Trouve dans le bouquin de Broue:
"La nouvelle apposition communiste en Union Soviétique n'est pas née de l'affaire tchécoslovaque, qui a seulement donné l'occasion d'organiser ses premières initiatives publiques et l'a contrainte à rompre avec la clandestinité totale des petits groupes d’initiés. La tradition qui la nourrit est en effet fort ancienne puisqu'elle remonte au bolchevisme lui-même.

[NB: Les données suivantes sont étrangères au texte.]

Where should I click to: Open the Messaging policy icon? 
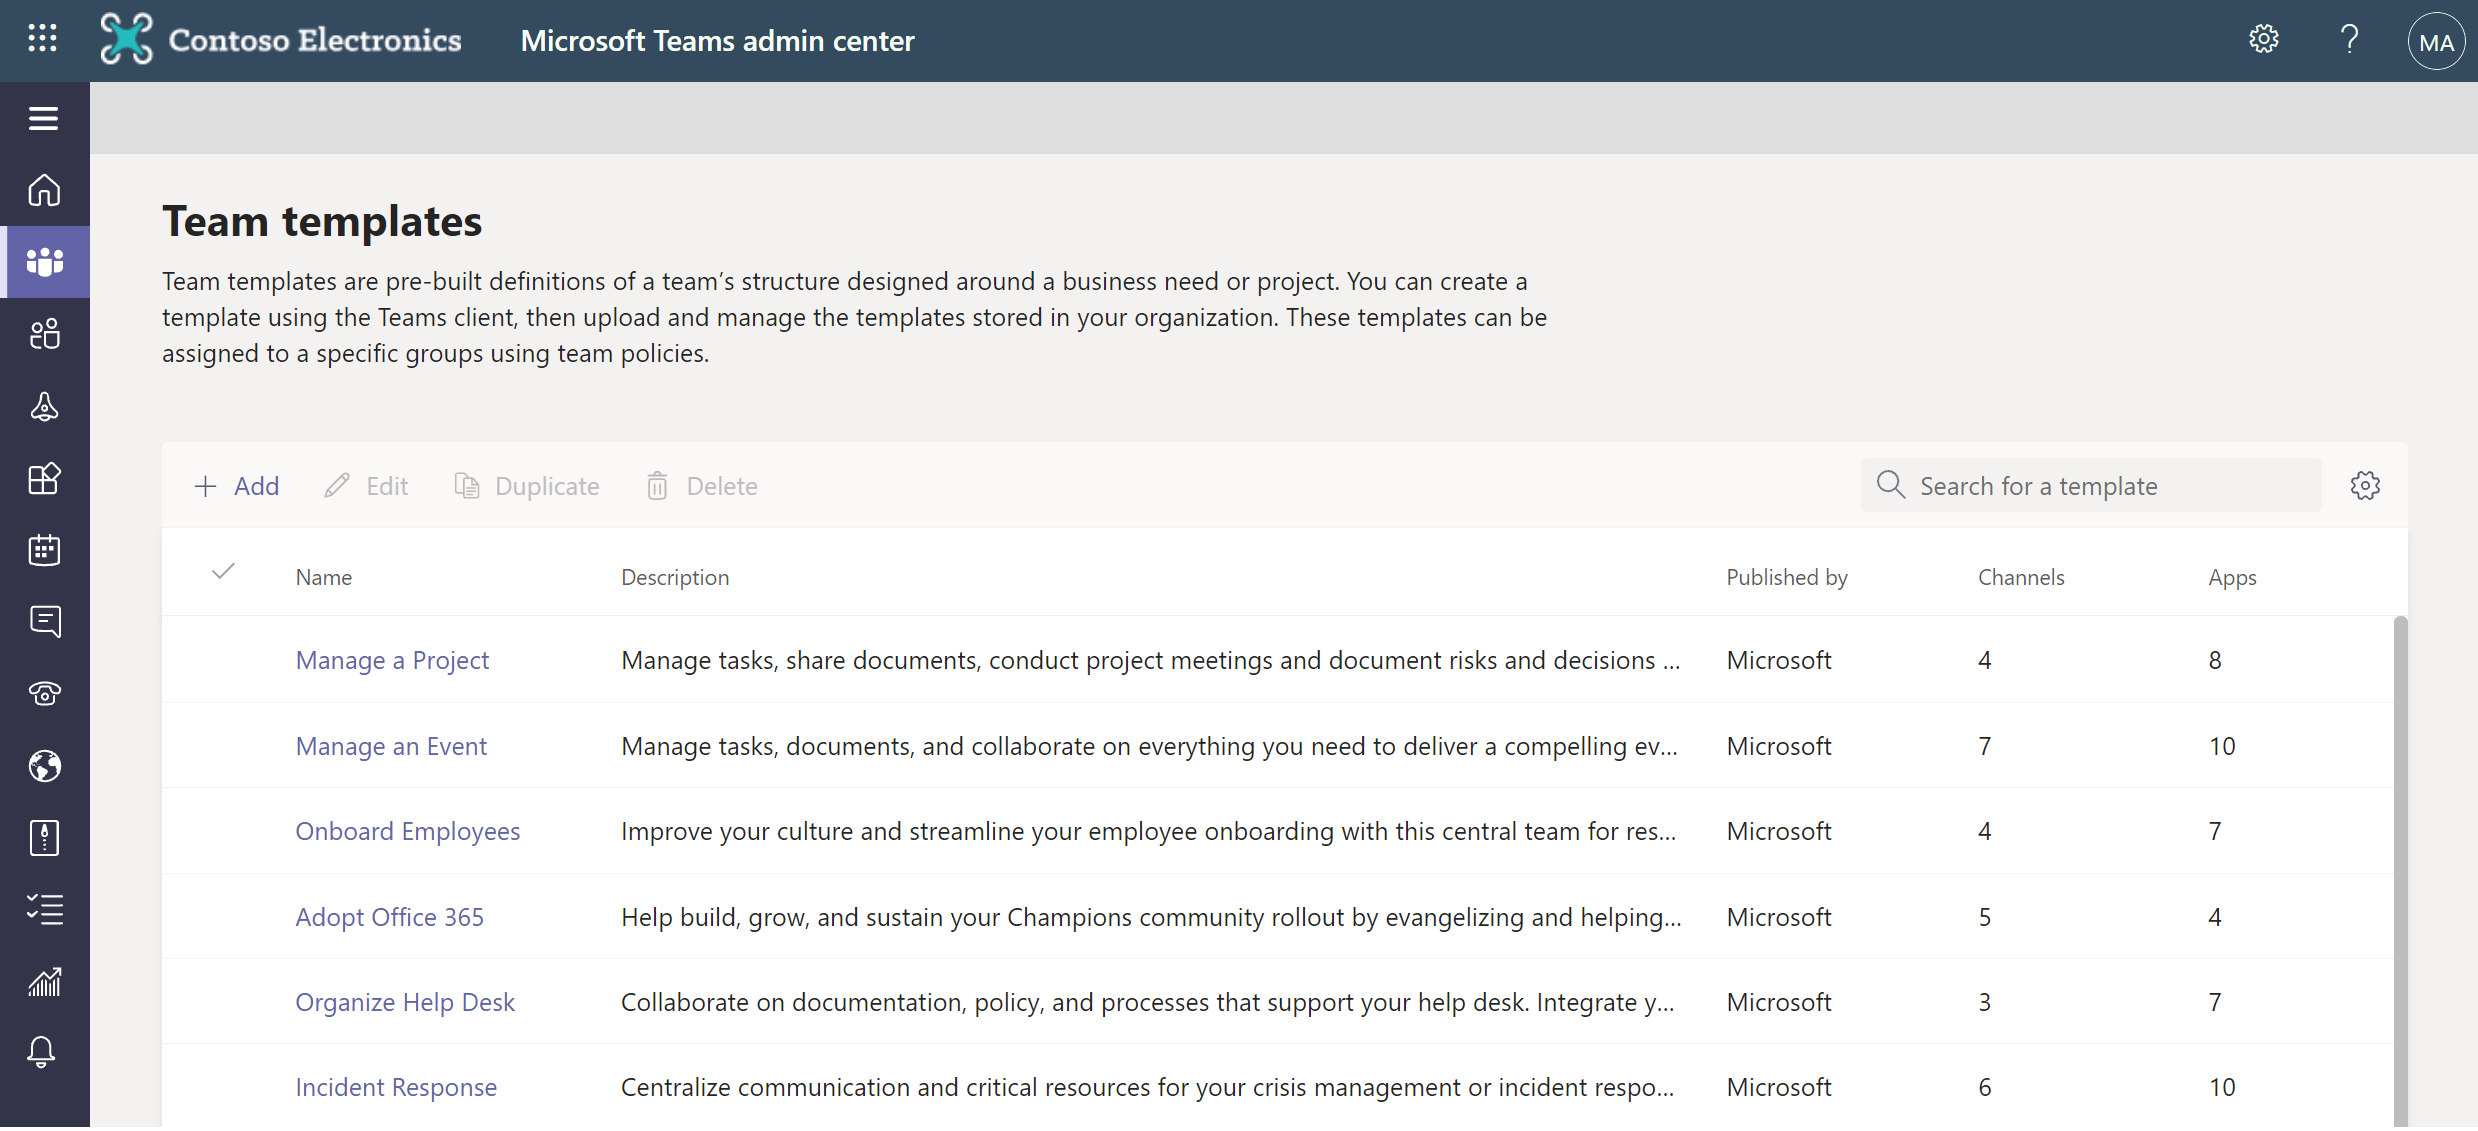coord(44,619)
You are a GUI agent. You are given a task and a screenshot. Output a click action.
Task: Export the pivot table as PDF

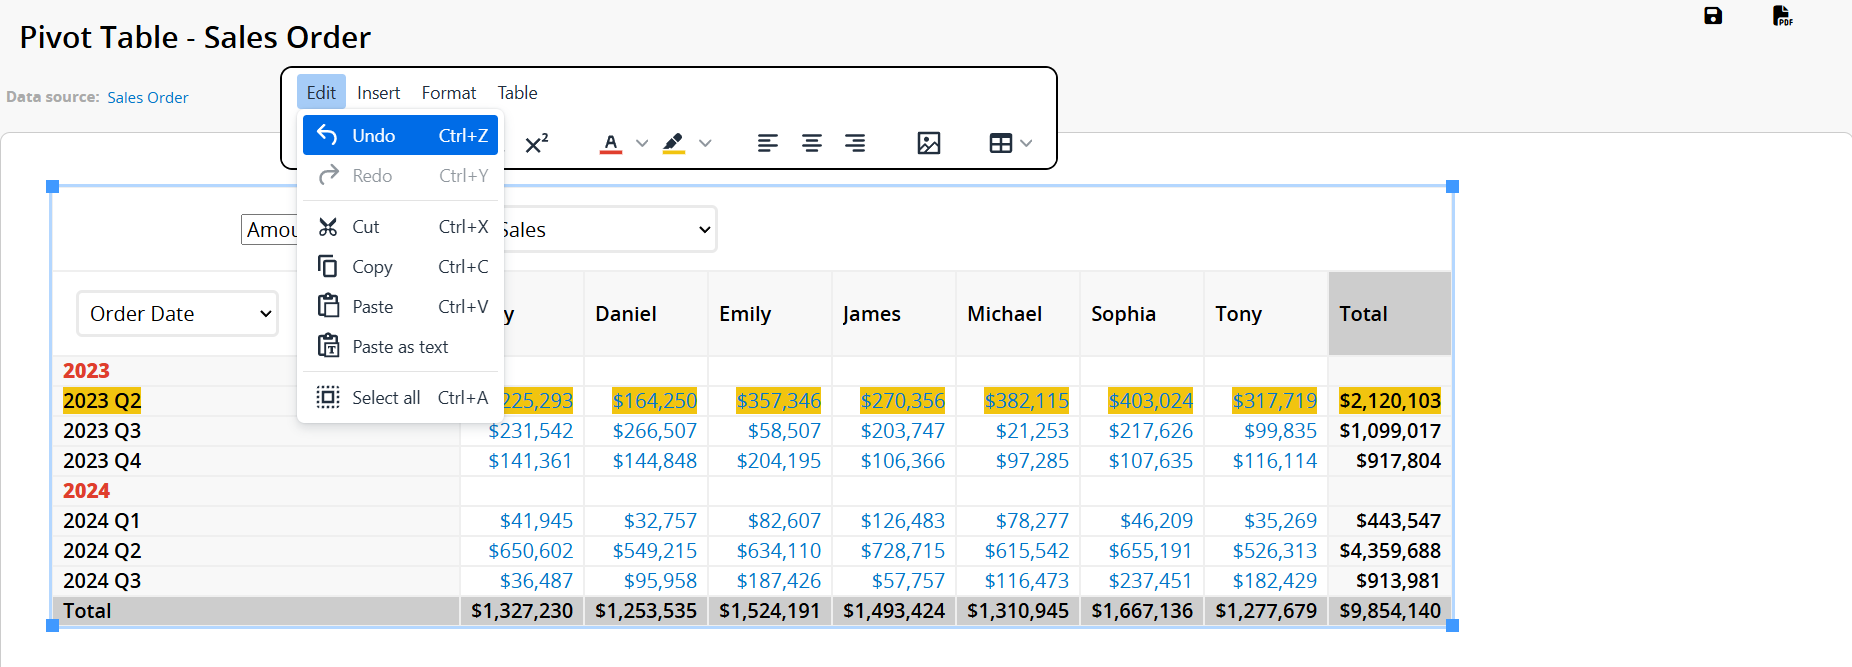point(1782,16)
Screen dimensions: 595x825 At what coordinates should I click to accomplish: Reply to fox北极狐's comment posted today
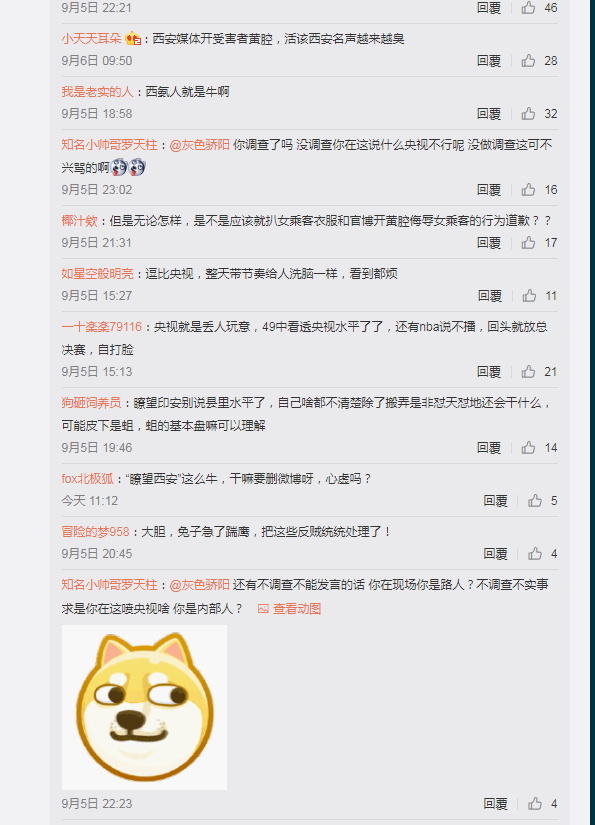(496, 501)
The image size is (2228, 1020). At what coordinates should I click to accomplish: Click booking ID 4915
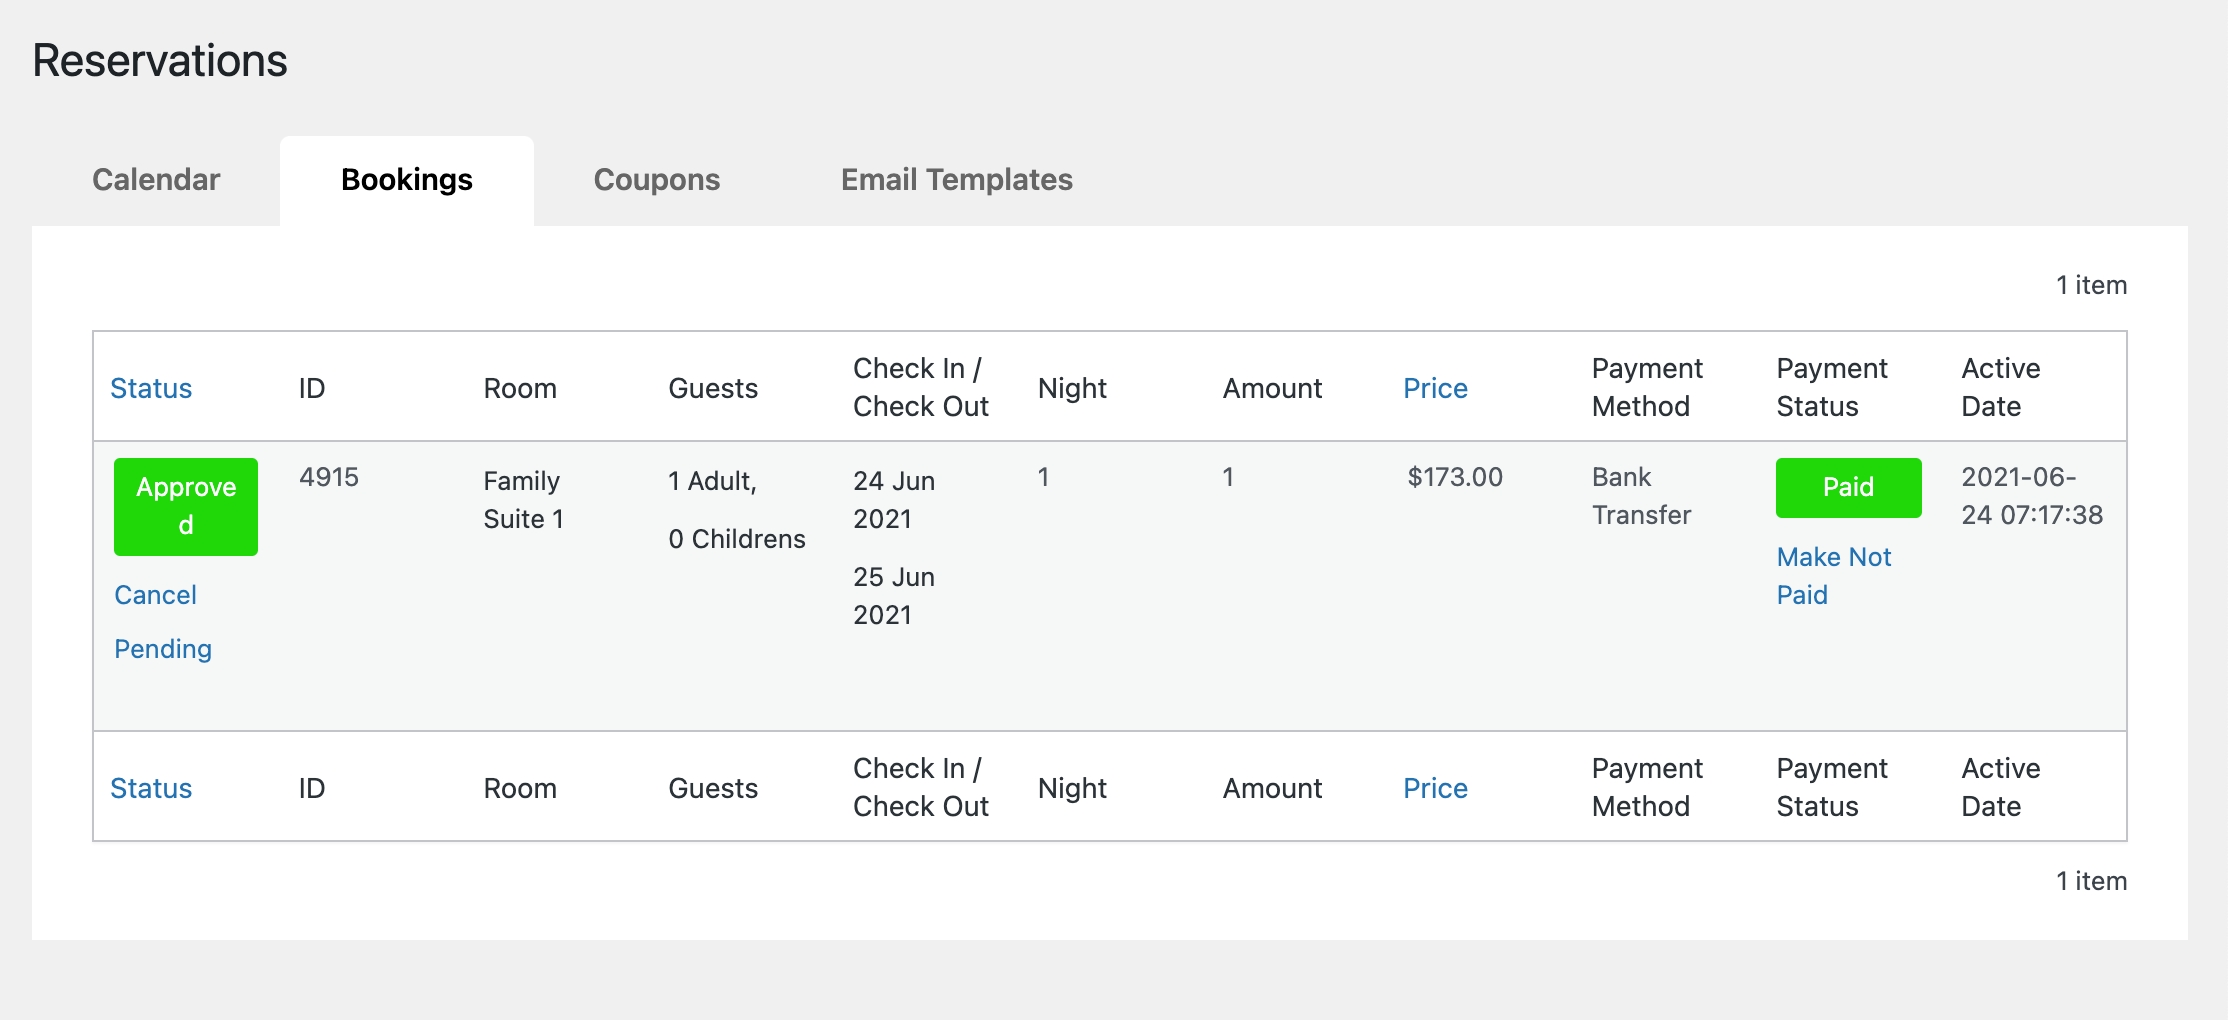[x=329, y=477]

Au cœur du noyau qui la constitue et l'inspire se trouve un homme, qui symbolise cette continuité, un vétéran du bolchevisme, rescape des camps staliniens. Alexis Kosterine. Né en 1895, militant ouvrier depuis 1911, membre du parti bolchevique depuis 1916, ancien combattant de la guerre civile, puis journaliste, Kostérine, arrêté au temps des grandes purges staliniennes, a été détenu dans divers camps de concentration jusqu'en 1955. Son nom est connu de tous les Russes, puisque le journal de guerre de sa fille Nina Kostérina, a été une sorte de « best-seller » de l'époque du dégel. Réintégré dans le parti à sa libération, à nouveau exclu en 1957, réintégré de nouveau, Kostérine devait être exclu une nouvelle fois en 1968. A la veille de sa mort, au lendemain de l'intervention en Tchécoslovaquie, il rédige une lettre de démission dans laquelle il affirme notamment : « Avec ou sans la carte du parti, j'étais je suis je serai marxiste-léniniste, communiste, bolchevik. Telle est ma vie, de ma jeunesse à ma tombe » [6].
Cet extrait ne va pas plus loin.